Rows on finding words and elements
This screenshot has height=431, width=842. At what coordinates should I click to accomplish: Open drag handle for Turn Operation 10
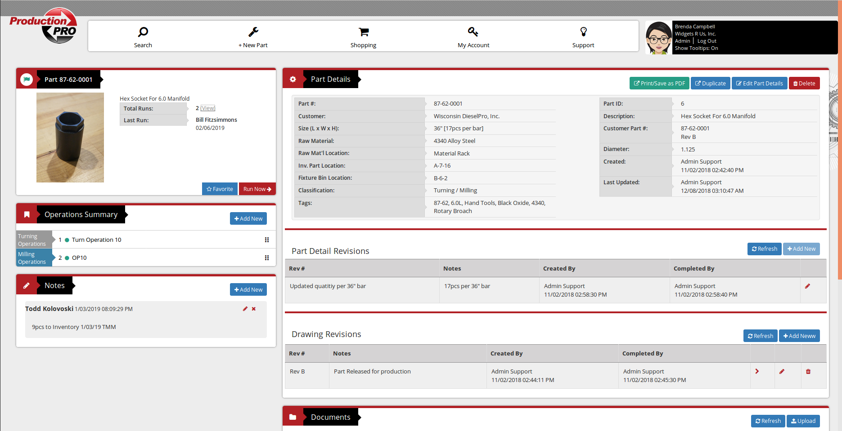pyautogui.click(x=267, y=240)
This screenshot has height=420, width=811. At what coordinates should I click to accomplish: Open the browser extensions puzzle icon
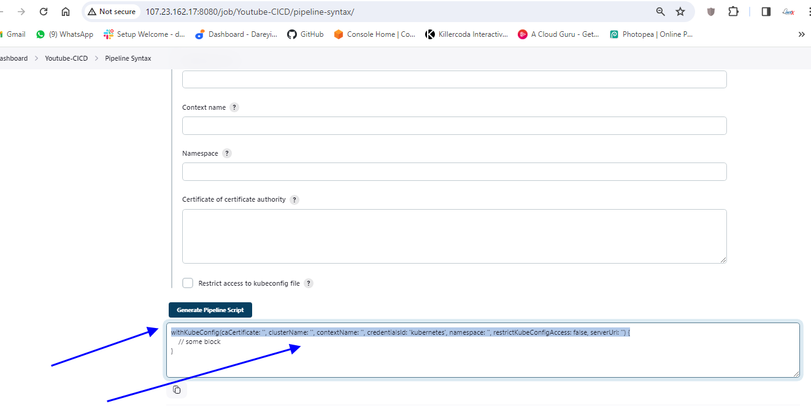click(733, 12)
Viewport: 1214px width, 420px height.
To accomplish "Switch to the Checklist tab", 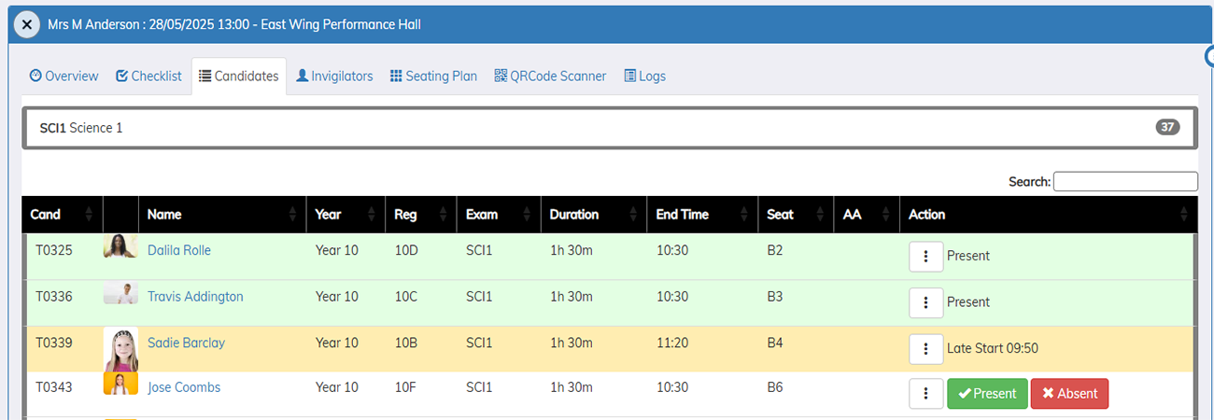I will coord(148,77).
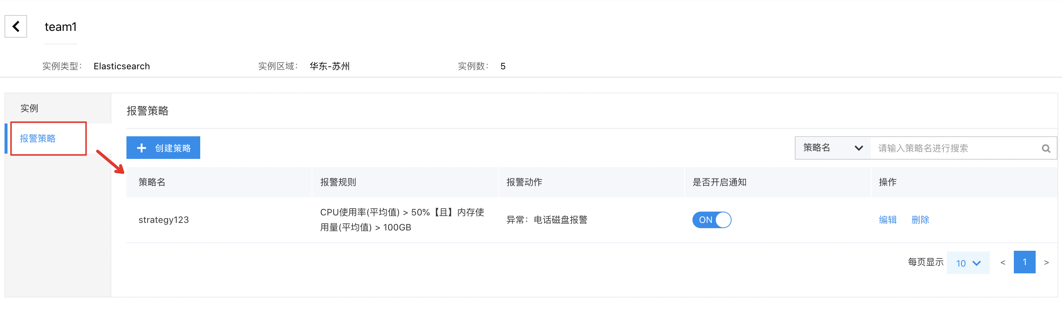Click the team1 title text
Viewport: 1062px width, 311px height.
[61, 27]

Objective » Copy each line of the rows above that contains the string "what". Treat uppercase and lowercase letters as different.

Response »
This screenshot has height=431, width=842. At what coordinates should I click to accomplish: Open drag handle for Turn Operation 10
This screenshot has height=420, width=811. At what coordinates should I click to accomplish: Open the browser extensions puzzle icon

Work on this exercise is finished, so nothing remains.